By Clara Denina and Pratima Desai

LONDON, Jan 20 (Reuters) - Miner and commodity trader

Glencore ( GLCNF ) said it is open to M&A transactions that create value

for its shareholders, leveraging its position as a top three

global copper producer.

"As we have always said, M&A is something we are good at and

we are always open to do transactions that are value-accretive

for the company," a Glencore ( GLCNF ) spokesperson said.

Potential M&A deals were the chief preoccupation for

investors in the sector in 2024, but BHP's $49 billion

failed bid for Anglo American in May showed the

difficulty of combining diversified producers.

Glencore ( GLCNF ) made an approach to Rio Tinto late

last year with a proposition to merge the two mining companies

but talks did not progress, according to two sources close to

the matter.

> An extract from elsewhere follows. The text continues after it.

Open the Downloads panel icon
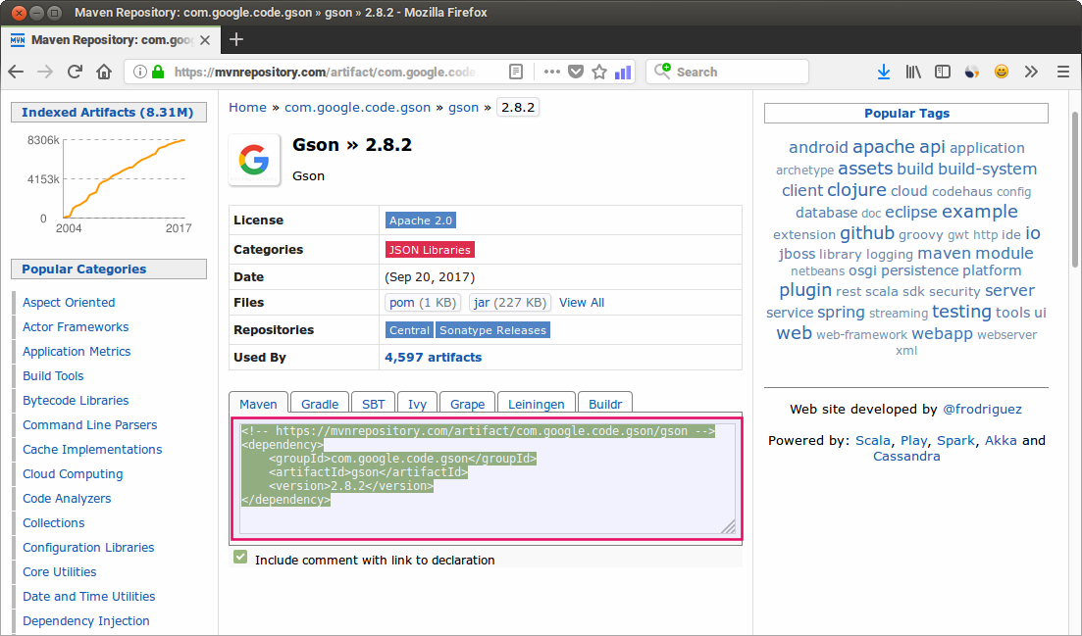Image resolution: width=1082 pixels, height=636 pixels. pyautogui.click(x=882, y=72)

Neither company has commented on any talks.

The spokesperson would not comment on the reports.

Rio Tinto would benefit from more copper production through

a deal with Glencore ( GLCNF ), but the world's second-largest miner had

questions around how much it would have to spend and its culture

compatibility with the Swiss company, a third source with direct

knowledge of the matter said.

"Glencore ( GLCNF ) is a trader... and their operating assets are

nothing but a captive source of material for them to trade

against. The culture clash would be quite something... but any

deal can be done at the right price," said Abel Martins

Alexandre, previously a Rio Tinto treasurer and a former

managing director at Lloyds Bank.

For example, Martins Alexandre said if Glencore ( GLCNF ) had Rio

Tinto's portfolio they may believe they could make more money

out of trading the materials that Rio Tinto produces than Rio

Tinto does alone, as this is not a trading entity.

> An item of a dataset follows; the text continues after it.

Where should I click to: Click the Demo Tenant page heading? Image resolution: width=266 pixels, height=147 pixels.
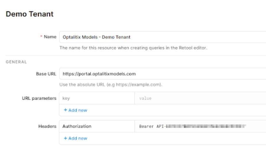coord(30,14)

Mining companies are racing to expand copper output, with

demand poised to jump from use for energy transition

applications such as solar panels, electric cars and data

centres for artificial intelligence.

At the same time, major producers are wary of paying hefty

premiums that could put pressure on their balance sheets and

irritate shareholders.

Glencore ( GLCNF ) produces more than one million metric tons of

copper a year, outpacing Rio's output by up to 40%.

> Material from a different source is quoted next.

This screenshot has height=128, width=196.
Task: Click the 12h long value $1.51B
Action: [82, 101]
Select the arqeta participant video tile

Glencore's ( GLCNF ) valuation is cheap compared with peers, analysts

say, and its share price lost 25% of its value in 2024.

Diversified miners BHP and Rio Tinto's London shares lost 21%

and 19% respectively, while Anglo's shares rose 20%.

Glencore's ( GLCNF ) coal operations will be perceived as a "poison

pill" for other companies' shareholders, said Martins Alexandre.

While most Western miners have sold assets of the

carbon-intensive fossil fuel, Glencore ( GLCNF ) has remained an industry

outlier, amassing more of it over the past few years.

CASH DEALS

Reuters reported last year that Glencore ( GLCNF ) had also been

studying a potential combination with Anglo American after BHP's

approach emerged. The company declined to comment.

Its 2023 failed attempt to acquire Teck Resources ( TECK ) for $23

billion meant it had to settle for 77% of the steelmaking coal

assets that the Canadian miner intended to spin off anyway.

Teck, now mainly a copper miner with a market capitalization

of $22 billion, would cost much more today.

Glencore ( GLCNF ) is still hopeful that talks may restart with Rio

Tinto, one of the sources with direct knowledge of the matter

said. Glencore's ( GLCNF ) spokesperson declined to comment.

The company has always had an acquisitive strategy, but in

recent years it has increasingly relied on cash for deals,

reflecting management's belief that the company's stock is

undervalued, RBC Capital Markets analyst Ben Davis said.

Some institutional shareholders said they would be happy for

companies like Glencore ( GLCNF ) or Anglo American to be sold to bigger

miners for premiums above 30%.

They see synergies in overheads reduction, or use of same

infrastructure facilities at adjacent mines, for example.

Other shareholders are however sceptical of big M&A for the

mining sector, and executives are not "going to push the

boundary", as none of the portfolios are perfect and some assets

are more desirable than others, a mining banker said.